→ **Text and item location entries**
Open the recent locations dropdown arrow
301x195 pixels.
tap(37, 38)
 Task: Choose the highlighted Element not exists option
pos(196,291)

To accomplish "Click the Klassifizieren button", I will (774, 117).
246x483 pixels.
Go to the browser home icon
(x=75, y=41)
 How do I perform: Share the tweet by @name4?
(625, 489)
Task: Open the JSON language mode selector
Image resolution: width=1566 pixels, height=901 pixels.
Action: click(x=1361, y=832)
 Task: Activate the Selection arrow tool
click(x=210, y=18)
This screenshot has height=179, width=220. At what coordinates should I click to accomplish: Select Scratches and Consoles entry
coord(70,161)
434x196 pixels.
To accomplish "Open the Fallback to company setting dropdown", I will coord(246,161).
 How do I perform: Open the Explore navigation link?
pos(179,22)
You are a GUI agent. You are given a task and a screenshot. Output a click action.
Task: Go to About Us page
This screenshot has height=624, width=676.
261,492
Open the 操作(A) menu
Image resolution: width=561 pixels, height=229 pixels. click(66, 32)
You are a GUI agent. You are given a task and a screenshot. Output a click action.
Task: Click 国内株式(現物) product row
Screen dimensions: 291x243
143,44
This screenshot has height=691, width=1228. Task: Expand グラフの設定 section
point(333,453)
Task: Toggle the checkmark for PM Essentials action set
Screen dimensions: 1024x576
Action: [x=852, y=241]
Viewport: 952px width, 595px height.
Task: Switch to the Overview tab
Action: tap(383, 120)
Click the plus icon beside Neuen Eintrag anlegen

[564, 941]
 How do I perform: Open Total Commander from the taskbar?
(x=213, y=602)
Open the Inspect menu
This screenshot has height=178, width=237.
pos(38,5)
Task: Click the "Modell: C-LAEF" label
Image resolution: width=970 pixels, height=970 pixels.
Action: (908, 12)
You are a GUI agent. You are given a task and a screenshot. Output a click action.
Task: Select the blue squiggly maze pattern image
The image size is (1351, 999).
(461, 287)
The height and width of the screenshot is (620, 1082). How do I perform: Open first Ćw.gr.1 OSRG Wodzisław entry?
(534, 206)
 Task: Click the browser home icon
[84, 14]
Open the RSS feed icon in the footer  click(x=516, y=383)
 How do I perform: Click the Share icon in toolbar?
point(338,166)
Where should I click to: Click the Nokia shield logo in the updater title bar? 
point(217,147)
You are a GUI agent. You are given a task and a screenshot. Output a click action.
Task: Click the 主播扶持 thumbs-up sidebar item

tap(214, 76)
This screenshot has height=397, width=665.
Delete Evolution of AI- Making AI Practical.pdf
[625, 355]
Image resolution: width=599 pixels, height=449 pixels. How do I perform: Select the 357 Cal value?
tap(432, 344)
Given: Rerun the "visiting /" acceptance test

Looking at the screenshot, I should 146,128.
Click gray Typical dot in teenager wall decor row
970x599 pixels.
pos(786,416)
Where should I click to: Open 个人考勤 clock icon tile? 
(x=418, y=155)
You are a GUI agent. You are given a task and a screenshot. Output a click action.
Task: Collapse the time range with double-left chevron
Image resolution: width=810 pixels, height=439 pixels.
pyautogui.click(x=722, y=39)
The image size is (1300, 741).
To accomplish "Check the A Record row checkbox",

→ **Brief**
Copy every item above word for word, keeping each one as it appears.

→ **Output for this exercise**
Open the recent locations dropdown arrow
301x195 pixels.
tap(37, 38)
 Task: Choose the highlighted Element not exists option
pos(196,291)

To accomplish "Click the Klassifizieren button", I will (774, 117).
246x483 pixels.
Go to the browser home icon
(x=75, y=41)
 How do I perform: Share the tweet by @name4?
(625, 489)
Task: Open the JSON language mode selector
Image resolution: width=1566 pixels, height=901 pixels.
Action: click(x=1361, y=832)
 Task: Activate the Selection arrow tool
click(x=210, y=18)
This screenshot has height=179, width=220. At what coordinates should I click to accomplish: Select Scratches and Consoles entry
coord(70,161)
434x196 pixels.
To accomplish "Open the Fallback to company setting dropdown", I will coord(246,161).
 How do I perform: Open the Explore navigation link?
pos(179,22)
You are a GUI agent. You are given a task and a screenshot. Output a click action.
Task: Go to About Us page
This screenshot has height=624, width=676.
261,492
Open the 操作(A) menu
Image resolution: width=561 pixels, height=229 pixels. click(66, 32)
You are a GUI agent. You are given a task and a screenshot. Output a click action.
Task: Click 国内株式(現物) product row
Screen dimensions: 291x243
143,44
This screenshot has height=691, width=1228. Task: Expand グラフの設定 section
point(333,453)
Task: Toggle the checkmark for PM Essentials action set
Screen dimensions: 1024x576
Action: [x=852, y=241]
Viewport: 952px width, 595px height.
Task: Switch to the Overview tab
Action: tap(383, 120)
Click the plus icon beside Neuen Eintrag anlegen

[564, 941]
 How do I perform: Open Total Commander from the taskbar?
(x=213, y=602)
Open the Inspect menu
This screenshot has height=178, width=237.
pos(38,5)
Task: Click the "Modell: C-LAEF" label
Image resolution: width=970 pixels, height=970 pixels.
Action: (908, 12)
You are a GUI agent. You are given a task and a screenshot. Output a click action.
Task: Select the blue squiggly maze pattern image
The image size is (1351, 999).
(461, 287)
The height and width of the screenshot is (620, 1082). How do I perform: Open first Ćw.gr.1 OSRG Wodzisław entry?
(534, 206)
 Task: Click the browser home icon
[84, 14]
Open the RSS feed icon in the footer  click(x=516, y=383)
 How do I perform: Click the Share icon in toolbar?
point(338,166)
Where should I click to: Click the Nokia shield logo in the updater title bar? 
point(217,147)
You are a GUI agent. You are given a task and a screenshot. Output a click action.
Task: Click the 主播扶持 thumbs-up sidebar item

tap(214, 76)
This screenshot has height=397, width=665.
Delete Evolution of AI- Making AI Practical.pdf
[625, 355]
Image resolution: width=599 pixels, height=449 pixels. How do I perform: Select the 357 Cal value?
tap(432, 344)
Given: Rerun the "visiting /" acceptance test

Looking at the screenshot, I should 146,128.
Click gray Typical dot in teenager wall decor row
970x599 pixels.
pos(786,416)
Where should I click to: Open 个人考勤 clock icon tile? 
(x=418, y=155)
You are a GUI agent. You are given a task and a screenshot. Output a click action.
Task: Collapse the time range with double-left chevron
Image resolution: width=810 pixels, height=439 pixels.
pyautogui.click(x=722, y=39)
The image size is (1300, 741).
To accomplish "Check the A Record row checkbox",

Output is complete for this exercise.